Sunday, March 29, 2015

Data Here .. Data there...everywhere ..

Was thinking of an old song

Old MacDonald had a farm, E I E I O,
--
With a quack quack here and a quack quack there,
Here a quack, there a quack, ev'rywhere a quack quack.
--
It perfectly suits the data situation we have! here data ..there data..,everywhere data data !!

Source : http://shmsoft.blogspot.mx/2014/03/big-data-cartoon-data-is-new-oil.html




By now we have seen that from the tons of connected devices we are generating exponential quantities of data! We are currently using data and trust data more for decision making than human expertise. Its more reliable and unbiased input. So lets look at the basics of the data and from the IoT standpoint.

Now some basic questions arise
a. How exactly is this data stored? (Remember old days of storing content on CDs and guess what happens when you lose it?)
b. How is one going to process this enormous data?
c. Whats the use of this data anyway?

and so on...

--

Starting from very very basic , what is so BIG about the data?
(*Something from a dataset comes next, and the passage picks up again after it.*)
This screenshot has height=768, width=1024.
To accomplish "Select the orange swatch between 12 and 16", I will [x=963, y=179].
So these 4 Vs make data BIG. First and the easiest is the quantity of the data. Its HUGE. For the sake of understanding , lets take the example of Facebook.
I remember reading somewhere last year that facebook users every minute share 2460000 pieces of content.

Now the second factor is variety, Gone are the nice microsoft access days where you knew what to expect. The mantra is expect the unexpected!
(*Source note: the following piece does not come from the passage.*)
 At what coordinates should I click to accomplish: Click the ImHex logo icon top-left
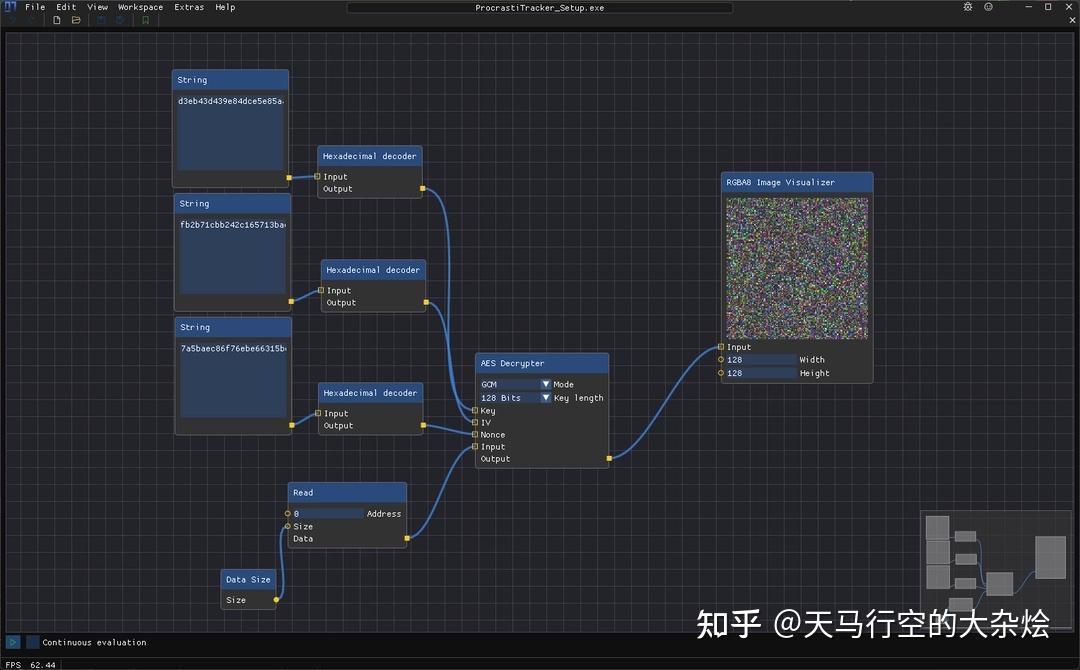[10, 6]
Veracity : The third V is not very commonly used but definitely is required. Going by dictionary.com , the meaning of veracity is "conformity to truth or fact; accuracy". This plays a critical role in decision making as its important to rely on accurate data.
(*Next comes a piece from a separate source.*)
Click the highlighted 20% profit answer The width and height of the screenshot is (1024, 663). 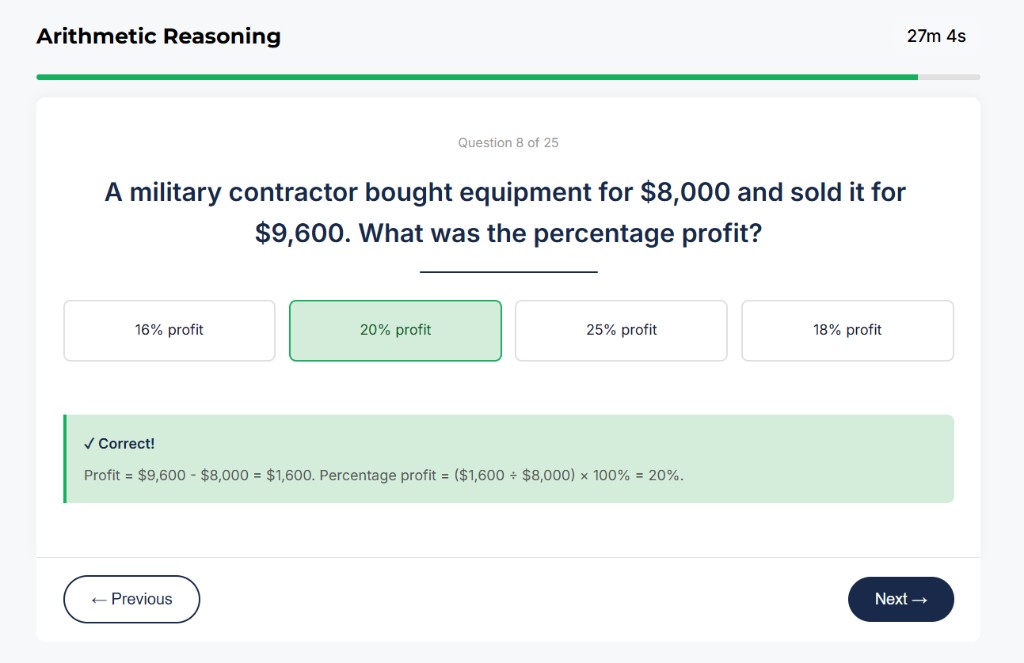coord(395,330)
The last one is velocity : I think this one is self explanatory and the same facebook example is valid here. The data is generated at lightening speed.


--

Now going to the first question : How on earth this enormous data is stored?

Ok , so first of all , the data is huge and comes in all shapes and sizes so the servers have to be always "READY"! Now there are two things that we want to know about the Physical storage.
1. It must be resilient (As in should be able to recoil once bent!) : So the system should be resilient to     failures. That means it should change when you have enough resources which are redundant

2. There should be redundancy : Redundancy to eliminate a single point of failure. Ask any girl why       carry two pairs of shoes while travelling, the answer is as simple as that
--